“Jesús increpó al espíritu inmundo y le dijo: “Cállate
y sal de él” (cfr. Mc 1, 21-28). Estando
Jesús en la sinagoga, en Cafarnaúm, se presenta un poseso, un hombre que estaba
poseído por un espíritu inmundo y comienza a gritar: “¿Qué quieres de nosotros,
Jesús Nazareno? ¿Has venido a acabar con nosotros? Sé quién eres: el Santo de
Dios”. Jesús lo increpa y le ordena inmediatamente salir del poseso: “Cállate y
sal de él”. Obedeciendo a las palabras de Dios encarnado, el ángel caído sale
inmediatamente del poseso, dejándolo libre.
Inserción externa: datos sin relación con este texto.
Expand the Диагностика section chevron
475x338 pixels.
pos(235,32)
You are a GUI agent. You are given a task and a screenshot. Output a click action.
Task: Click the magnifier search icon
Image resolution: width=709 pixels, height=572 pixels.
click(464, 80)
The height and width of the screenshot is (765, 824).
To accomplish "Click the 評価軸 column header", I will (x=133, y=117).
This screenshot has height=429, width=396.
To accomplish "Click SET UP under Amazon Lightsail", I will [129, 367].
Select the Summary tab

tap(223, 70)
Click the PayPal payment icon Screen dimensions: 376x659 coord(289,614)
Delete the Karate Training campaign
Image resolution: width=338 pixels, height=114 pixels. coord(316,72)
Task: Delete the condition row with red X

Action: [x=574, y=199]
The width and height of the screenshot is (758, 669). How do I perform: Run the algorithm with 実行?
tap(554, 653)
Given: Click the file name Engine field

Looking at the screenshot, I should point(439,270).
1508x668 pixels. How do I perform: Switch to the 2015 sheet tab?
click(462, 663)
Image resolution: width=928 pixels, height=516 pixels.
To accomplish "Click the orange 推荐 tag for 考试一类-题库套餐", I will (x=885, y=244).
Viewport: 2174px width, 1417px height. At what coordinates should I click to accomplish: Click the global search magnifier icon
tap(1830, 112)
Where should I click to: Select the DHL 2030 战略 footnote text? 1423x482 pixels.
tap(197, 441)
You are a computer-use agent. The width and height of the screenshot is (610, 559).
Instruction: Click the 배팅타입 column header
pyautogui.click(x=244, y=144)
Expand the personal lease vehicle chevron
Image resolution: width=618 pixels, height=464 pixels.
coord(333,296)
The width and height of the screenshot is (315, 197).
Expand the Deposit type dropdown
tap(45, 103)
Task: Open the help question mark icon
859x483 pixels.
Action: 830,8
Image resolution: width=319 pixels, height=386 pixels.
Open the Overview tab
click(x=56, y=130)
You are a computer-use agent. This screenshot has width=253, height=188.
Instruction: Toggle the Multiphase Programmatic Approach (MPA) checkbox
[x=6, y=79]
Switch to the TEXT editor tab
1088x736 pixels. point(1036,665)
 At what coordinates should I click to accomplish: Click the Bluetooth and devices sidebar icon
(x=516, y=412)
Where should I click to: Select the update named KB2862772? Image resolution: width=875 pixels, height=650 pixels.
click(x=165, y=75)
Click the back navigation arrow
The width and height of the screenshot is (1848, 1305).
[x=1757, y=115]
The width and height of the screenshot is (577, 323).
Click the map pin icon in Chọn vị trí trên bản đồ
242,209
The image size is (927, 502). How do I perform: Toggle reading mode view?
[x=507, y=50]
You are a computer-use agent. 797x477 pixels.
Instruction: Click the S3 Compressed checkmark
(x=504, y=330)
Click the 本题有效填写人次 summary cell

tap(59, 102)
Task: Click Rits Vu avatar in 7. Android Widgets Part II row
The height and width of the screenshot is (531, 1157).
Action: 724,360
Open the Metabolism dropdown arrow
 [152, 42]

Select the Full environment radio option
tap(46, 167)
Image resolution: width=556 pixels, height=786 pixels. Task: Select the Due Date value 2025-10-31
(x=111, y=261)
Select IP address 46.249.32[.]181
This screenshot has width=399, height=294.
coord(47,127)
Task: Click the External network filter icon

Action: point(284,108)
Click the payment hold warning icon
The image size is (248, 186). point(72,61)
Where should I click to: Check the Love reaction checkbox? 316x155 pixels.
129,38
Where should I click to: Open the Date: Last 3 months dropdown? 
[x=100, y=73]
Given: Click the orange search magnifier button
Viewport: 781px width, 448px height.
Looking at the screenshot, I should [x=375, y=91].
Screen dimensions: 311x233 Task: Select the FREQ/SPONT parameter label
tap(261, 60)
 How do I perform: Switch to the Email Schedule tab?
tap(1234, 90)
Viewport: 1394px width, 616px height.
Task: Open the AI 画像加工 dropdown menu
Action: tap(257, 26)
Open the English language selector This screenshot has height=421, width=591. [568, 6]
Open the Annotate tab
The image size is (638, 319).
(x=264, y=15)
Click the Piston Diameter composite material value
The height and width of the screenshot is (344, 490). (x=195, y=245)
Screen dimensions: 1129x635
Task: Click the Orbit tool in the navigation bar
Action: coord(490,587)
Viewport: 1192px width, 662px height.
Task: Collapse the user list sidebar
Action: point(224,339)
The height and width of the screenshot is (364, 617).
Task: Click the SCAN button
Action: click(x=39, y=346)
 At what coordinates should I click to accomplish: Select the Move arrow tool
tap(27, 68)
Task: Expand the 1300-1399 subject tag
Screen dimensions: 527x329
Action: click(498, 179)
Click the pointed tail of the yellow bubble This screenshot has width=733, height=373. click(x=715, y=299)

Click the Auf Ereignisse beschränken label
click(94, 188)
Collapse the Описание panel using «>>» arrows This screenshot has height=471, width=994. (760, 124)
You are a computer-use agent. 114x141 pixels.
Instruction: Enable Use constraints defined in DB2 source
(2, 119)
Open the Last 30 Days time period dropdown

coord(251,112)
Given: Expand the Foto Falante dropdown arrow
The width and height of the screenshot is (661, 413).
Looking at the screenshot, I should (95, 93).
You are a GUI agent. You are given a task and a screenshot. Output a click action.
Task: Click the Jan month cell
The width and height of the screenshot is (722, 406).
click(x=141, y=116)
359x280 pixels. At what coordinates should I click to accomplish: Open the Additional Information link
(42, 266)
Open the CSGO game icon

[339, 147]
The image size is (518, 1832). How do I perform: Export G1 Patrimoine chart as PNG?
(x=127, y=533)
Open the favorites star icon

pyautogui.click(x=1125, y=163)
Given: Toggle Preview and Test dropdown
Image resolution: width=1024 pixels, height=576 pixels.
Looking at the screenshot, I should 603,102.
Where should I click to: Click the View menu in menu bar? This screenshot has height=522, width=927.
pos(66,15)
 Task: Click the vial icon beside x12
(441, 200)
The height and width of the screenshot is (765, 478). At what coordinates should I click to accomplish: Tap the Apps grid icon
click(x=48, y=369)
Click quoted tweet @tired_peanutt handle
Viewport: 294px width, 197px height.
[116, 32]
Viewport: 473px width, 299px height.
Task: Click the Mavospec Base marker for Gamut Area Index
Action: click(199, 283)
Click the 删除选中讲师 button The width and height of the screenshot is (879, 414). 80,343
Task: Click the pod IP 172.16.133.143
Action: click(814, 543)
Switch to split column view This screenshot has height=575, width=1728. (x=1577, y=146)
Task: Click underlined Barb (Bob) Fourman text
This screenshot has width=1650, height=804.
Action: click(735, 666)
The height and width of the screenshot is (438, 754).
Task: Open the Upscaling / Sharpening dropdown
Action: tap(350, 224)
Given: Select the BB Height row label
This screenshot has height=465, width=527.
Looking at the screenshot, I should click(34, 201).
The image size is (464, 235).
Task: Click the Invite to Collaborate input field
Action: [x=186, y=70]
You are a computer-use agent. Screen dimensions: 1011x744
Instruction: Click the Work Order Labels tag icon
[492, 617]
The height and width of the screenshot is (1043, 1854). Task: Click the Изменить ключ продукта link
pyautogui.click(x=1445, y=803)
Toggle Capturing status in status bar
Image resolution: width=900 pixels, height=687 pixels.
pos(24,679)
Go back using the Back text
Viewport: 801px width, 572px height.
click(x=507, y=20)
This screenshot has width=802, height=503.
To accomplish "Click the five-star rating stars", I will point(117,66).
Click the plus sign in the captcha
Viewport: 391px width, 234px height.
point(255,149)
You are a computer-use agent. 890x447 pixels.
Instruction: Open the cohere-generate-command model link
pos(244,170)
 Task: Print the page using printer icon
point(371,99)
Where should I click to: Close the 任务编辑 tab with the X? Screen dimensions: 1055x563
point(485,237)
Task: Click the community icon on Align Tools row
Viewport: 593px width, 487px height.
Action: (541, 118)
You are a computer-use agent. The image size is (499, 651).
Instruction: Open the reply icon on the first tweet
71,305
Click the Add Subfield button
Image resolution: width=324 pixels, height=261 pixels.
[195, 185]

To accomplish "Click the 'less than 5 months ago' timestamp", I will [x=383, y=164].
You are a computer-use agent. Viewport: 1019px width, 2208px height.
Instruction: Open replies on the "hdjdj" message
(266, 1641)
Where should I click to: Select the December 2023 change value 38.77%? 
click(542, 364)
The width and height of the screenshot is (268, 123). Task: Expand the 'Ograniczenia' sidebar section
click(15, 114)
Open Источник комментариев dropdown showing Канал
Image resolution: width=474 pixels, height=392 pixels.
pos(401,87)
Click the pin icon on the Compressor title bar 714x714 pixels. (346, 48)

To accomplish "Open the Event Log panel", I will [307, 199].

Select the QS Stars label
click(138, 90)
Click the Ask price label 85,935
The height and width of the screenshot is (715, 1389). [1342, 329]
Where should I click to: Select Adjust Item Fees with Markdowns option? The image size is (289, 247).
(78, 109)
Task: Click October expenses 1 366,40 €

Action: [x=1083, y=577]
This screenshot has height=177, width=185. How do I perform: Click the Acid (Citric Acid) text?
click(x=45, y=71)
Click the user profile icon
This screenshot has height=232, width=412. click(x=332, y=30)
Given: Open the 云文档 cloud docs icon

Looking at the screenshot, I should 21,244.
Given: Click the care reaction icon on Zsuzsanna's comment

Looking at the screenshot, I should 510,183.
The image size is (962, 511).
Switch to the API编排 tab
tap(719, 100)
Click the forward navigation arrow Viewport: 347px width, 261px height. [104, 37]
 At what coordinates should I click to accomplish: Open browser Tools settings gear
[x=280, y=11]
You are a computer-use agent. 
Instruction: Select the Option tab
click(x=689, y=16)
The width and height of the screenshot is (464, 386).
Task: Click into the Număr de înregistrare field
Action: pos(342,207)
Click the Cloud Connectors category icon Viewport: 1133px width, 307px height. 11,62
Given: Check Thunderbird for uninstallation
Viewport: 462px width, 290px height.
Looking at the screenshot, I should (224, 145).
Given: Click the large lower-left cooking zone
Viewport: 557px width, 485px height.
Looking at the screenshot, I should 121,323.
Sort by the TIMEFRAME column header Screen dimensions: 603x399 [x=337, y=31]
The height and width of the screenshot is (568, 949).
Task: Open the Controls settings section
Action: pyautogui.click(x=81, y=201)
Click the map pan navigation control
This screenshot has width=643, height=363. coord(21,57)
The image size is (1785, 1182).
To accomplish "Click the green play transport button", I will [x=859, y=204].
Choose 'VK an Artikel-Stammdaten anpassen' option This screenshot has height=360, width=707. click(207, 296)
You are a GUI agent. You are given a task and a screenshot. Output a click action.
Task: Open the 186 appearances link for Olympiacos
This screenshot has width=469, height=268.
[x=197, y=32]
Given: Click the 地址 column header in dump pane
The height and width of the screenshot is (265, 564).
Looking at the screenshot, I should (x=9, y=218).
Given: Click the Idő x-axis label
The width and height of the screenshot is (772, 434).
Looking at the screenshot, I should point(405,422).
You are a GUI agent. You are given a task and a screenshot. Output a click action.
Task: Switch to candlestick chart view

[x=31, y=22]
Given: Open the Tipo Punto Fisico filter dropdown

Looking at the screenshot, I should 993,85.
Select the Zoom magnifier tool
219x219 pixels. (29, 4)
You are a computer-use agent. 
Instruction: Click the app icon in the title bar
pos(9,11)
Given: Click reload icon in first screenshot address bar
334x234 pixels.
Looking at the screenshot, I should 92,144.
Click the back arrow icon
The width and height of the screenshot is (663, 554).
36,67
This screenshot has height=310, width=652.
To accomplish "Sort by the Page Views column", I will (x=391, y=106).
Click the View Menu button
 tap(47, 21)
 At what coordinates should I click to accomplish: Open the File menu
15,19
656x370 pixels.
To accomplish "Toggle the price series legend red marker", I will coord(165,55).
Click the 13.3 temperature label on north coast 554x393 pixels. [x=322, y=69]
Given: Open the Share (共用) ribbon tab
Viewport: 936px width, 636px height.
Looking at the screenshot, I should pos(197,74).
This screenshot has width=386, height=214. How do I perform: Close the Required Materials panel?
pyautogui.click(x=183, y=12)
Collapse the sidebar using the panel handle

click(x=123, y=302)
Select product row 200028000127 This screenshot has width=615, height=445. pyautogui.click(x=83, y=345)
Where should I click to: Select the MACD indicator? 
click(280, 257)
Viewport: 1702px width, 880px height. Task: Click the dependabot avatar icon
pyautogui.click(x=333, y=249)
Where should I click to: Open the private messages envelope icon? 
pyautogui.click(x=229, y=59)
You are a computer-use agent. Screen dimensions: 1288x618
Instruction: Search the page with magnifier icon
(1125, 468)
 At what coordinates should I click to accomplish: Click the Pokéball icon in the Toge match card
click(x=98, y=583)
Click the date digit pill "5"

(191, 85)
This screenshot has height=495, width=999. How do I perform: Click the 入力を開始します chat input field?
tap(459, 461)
El episodio del Evangelio nos revela varios elementos:
por un lado, la existencia, presencia y actuación sobre los hombres, de los
ángeles caídos, de aquellos que ángeles que siguiendo a Lucifer en su rebelión
contra Dios, lucharon contra los ángeles de Dios y fueron expulsados del cielo;
otro elemento que nos revelan es que los ángeles caídos circulan por nuestro
mundo y que su objetivo no es otro que tomar posesión, para atormentar, a los
hombres, porque el Demonio odia al hombre en cuanto éste es imagen y semejanza
de Dios: puesto que a Dios nada puede hacerle, descarga toda su furia tomando
posesión de los hombres. Otro aspecto que nos revela el Evangelio es el poder
absoluto que tiene Jesucristo sobre estos espíritus inmundos, porque ante la
sola orden suya, el espíritu inmundo deja inmediatamente al hombre, quedando
éste liberado por la orden de Jesús. Es decir, Jesús exorciza a los demonios
con el solo poder de su voz, porque estos espíritus angélicos caídos reconocen,
en la voz de Jesús, a la potente voz del Creador y huyen inmediatamente. De aquí
se deriva otro aspecto que nos revela el Evangelio y es cómo los demonios
demuestran tener más fe en Jesús en cuanto Hombre-Dios y no en cuanto simple
profeta u hombre santo, porque le obedecen inmediatamente, a diferencia de
muchas cristianos que no creen en Jesús ni tienen fe en su Palabra y en sus
milagros.
“Cállate y sal de él”. El espíritu impuro reconoce, en
la voz humana de Jesús, a la potente voz
de Dios; de manera análoga, los cristianos deberían reconocer, en la débil voz
del sacerdote, la potente voz de Dios que, en la Santa Misa, convierte el pan y
el vino en su Cuerpo y en su Sangre y deberían, colmados de gozo y alegría,
postrarse ante la Presencia de Jesús Eucaristía.